Scientists are proving that experiences and stressors we live through can change the way DNA is expressed, and how that change can be passed on to the next generation. One such study was the focus of Dora Costa and her colleagues, at UCLA, using the Confederate Prisoner of War camps of 1864. Prisoners experienced overcrowding, poor sanitation, malnutrition, and severe maltreatment. The trauma that these people carried resulted in shorter life expectancy, worse job prospects and impaired health. This, strangely enough, was passed down the male line of their offspring, born after release from the camps. It was noticed that although their sons and grandsons had not suffered the hardships of the PoW camps and had in fact been well provided for during their childhood years, they suffered higher rates of mortality than the wider population. This led researchers to believe that the PoWs had passed on some element of their trauma to their offspring.


There had not been a mutation in the genetic code, but the expression of some genes had changed. This is the process of epigenetics, where the readability, or expression, of genes is modified without changing the DNA code itself. Tiny chemical tags are added to or removed from our DNA in response to changes in the environment in which we are living.
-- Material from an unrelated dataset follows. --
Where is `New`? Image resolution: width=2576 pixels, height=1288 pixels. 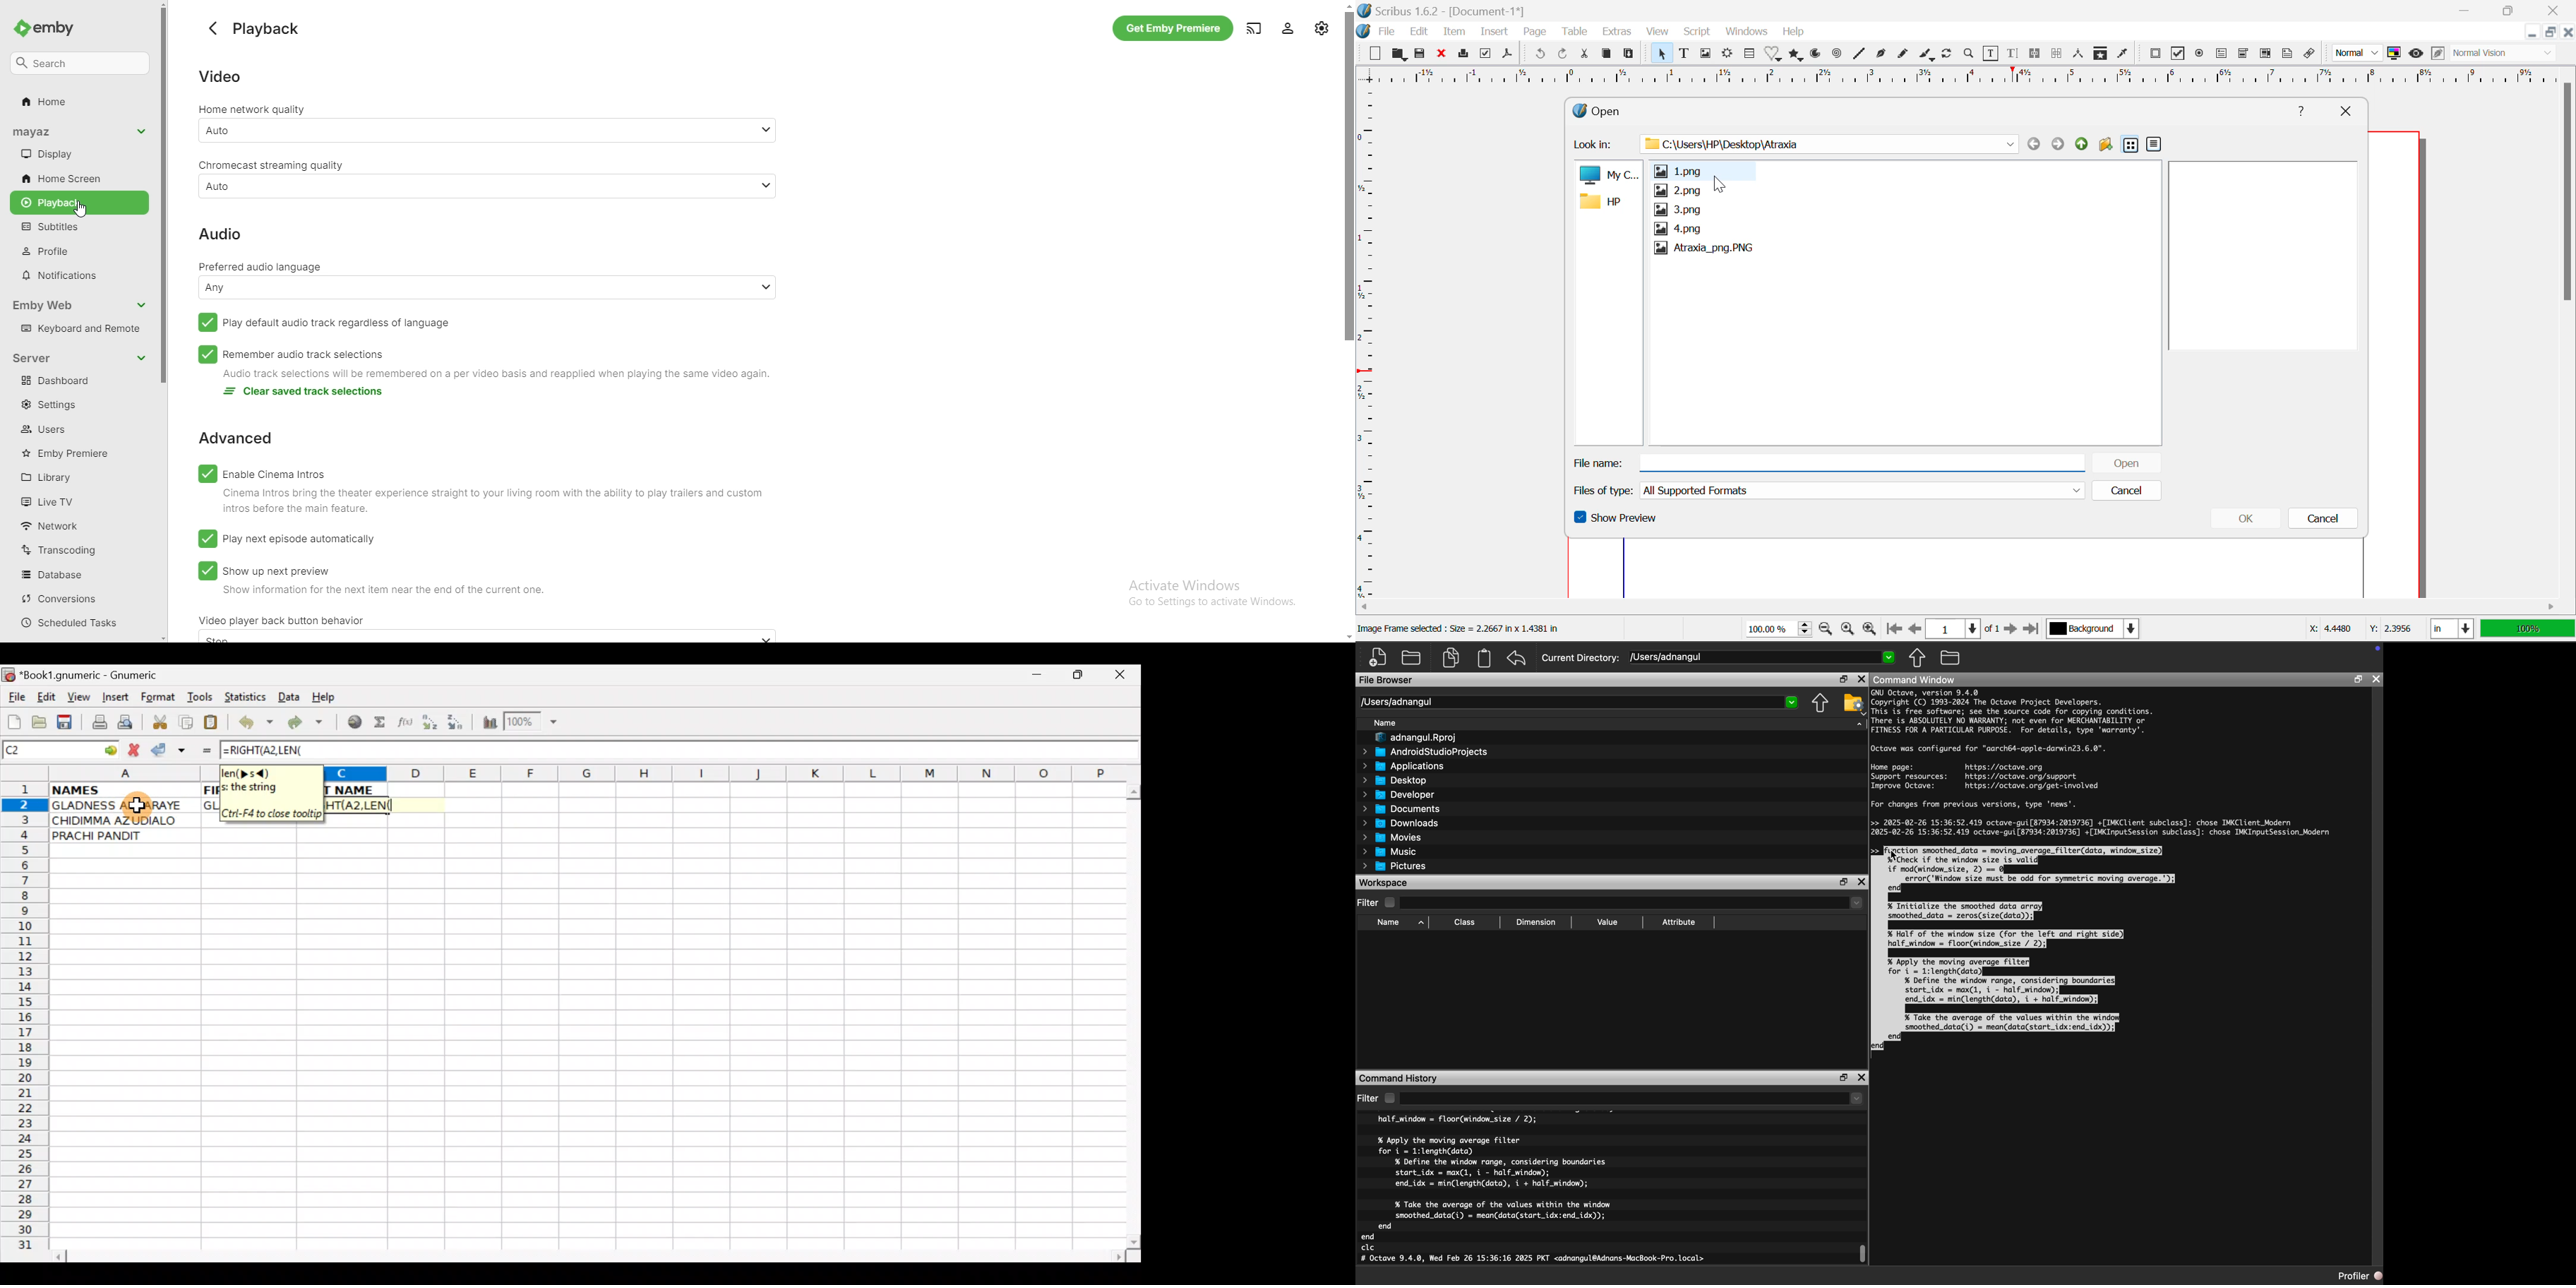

These tags turn genes on or off, offering a way of adapting to changing conditions with inflicting a more permanent shift in our genomes. Your experiences during you r lifetime- particularly traumatic ones- would have a very real impact on your family for generations to come.


There are a growing number of studies that support the idea that the effects of trauma can reverberate down the generations through Epigenetics. Epigenetics is thought to be the link between nature and nurture, where a person’s experiences alter how their DNA is read by their cells.
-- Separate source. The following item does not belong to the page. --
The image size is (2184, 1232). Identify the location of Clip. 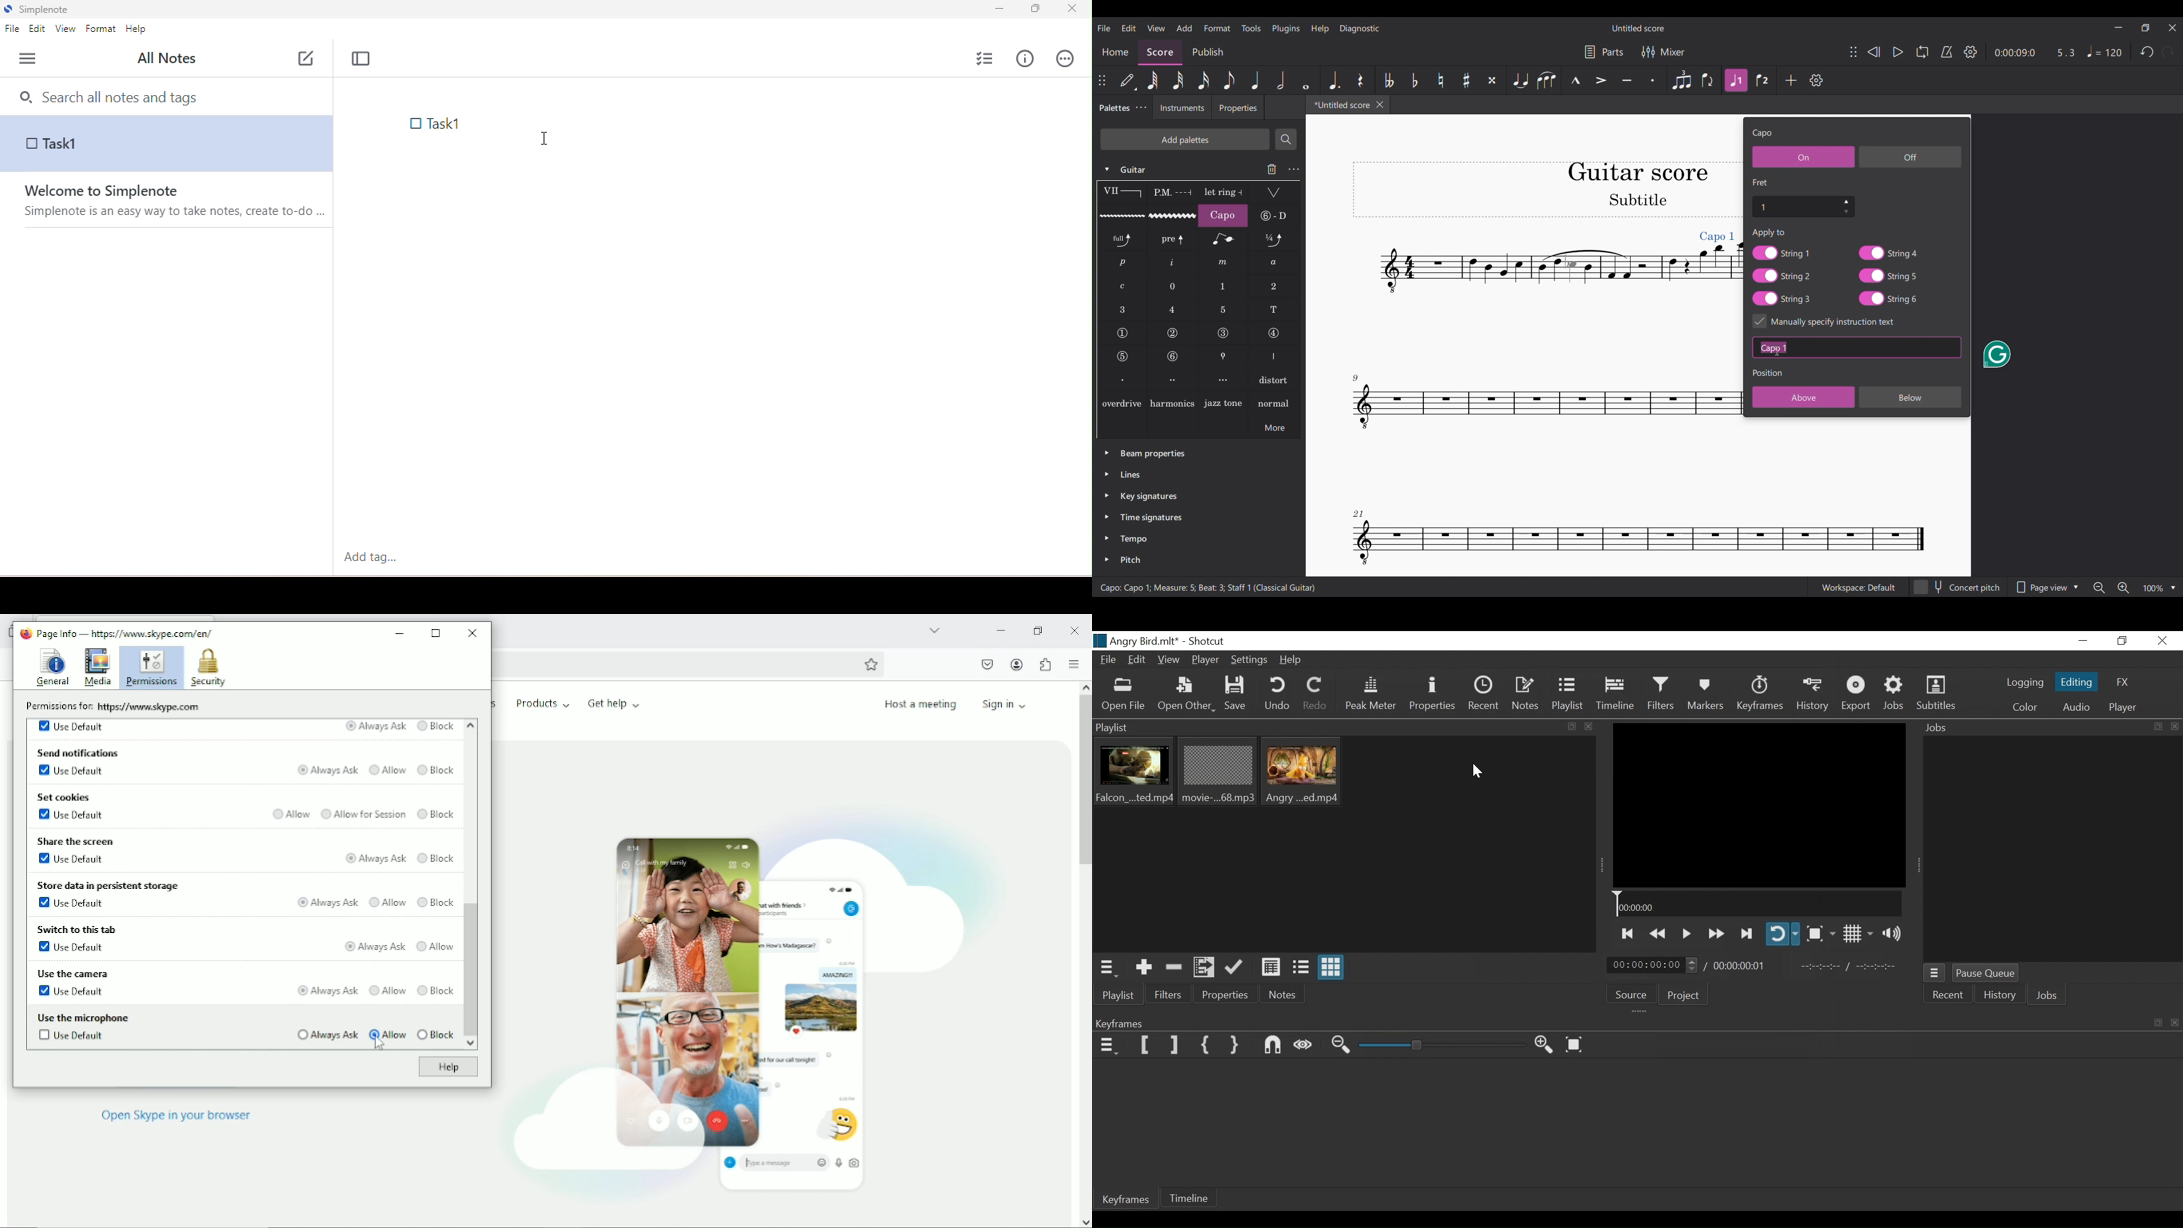
(1307, 773).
Although the above example is one of extreme suffering, scientists like DR Bruce Lipton have shown that by changing our environment and thought processes, our cells can change their expressions, and in some cases, show miraculous healing of disease and psychological damage. The world now is experiencing a pandemic of gigantic proportions, what internalizations of stress and fear are each one of us internalising and how could this be expressed in future generations?


There is some good news. BodyTalk can assist with clearing any of these epigenetic expressions through different parts of our protocol, should this come up as a priority. Our Exploring Procedure at the Fundamental stage of training is equipped to deal with any active memories a person may have of anything experienced during their own life time, allowing a recontextualization or movement of the memory to a different part of the brain.


Macrocosmic Body Mind is an advanced BodyTalk course that in part zeros in on Family, Culture, Race, Religion, Events and the Environment, and the exploration of these topics could also lead a skilled Practitioner to the subject of inherited stress and trauma that may be having a detrimental affect on the client. The techniques available are far reaching and can assist generations to come.